Text passage:
The judge comes in, and everyone is suddenly quiet. Legs begin to bounce. She is in her 40's, and speaks with a thick North Carolina accent. Each kid has five minutes to perform a story of his or her choice.
The first flight goes. There are some good ones. A preppy kid in a white v-neck does a great Mexican American reading of a story about a man who sees a unicorn in his garden. A little blonde girl does a charming rendition of a woman's account of her engagements. And some bad ones. A kid in a shirt and tie does a reading from Dave Barry's Complete Guide to Guys by Dave Barry. The humor is average and he rushes through it and doesn't make eye contact.
Then it's Chad's flight.
The first competitor does a reading from God Said 'Ha!' by Julia Sweeney. She does a pretty good Julia Sweeney imitation, and gets some sympathy points even though it's Julia's brother who died of cancer, and not hers.

Data shown:
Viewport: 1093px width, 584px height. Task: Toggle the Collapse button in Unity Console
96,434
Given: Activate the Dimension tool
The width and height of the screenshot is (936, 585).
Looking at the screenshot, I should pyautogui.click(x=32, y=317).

Your goal: Reproduce the entire passage about the judge and the students performing stories, word for word.

Exercise solution:
The judge comes in, and everyone is suddenly quiet. Legs begin to bounce. She is in her 40's, and speaks with a thick North Carolina accent. Each kid has five minutes to perform a story of his or her choice.
The first flight goes. There are some good ones. A preppy kid in a white v-neck does a great Mexican American reading of a story about a man who sees a unicorn in his garden. A little blonde girl does a charming rendition of a woman's account of her engagements. And some bad ones. A kid in a shirt and tie does a reading from Dave Barry's Complete Guide to Guys by Dave Barry. The humor is average and he rushes through it and doesn't make eye contact.
Then it's Chad's flight.
The first competitor does a reading from God Said 'Ha!' by Julia Sweeney. She does a pretty good Julia Sweeney imitation, and gets some sympathy points even though it's Julia's brother who died of cancer, and not hers.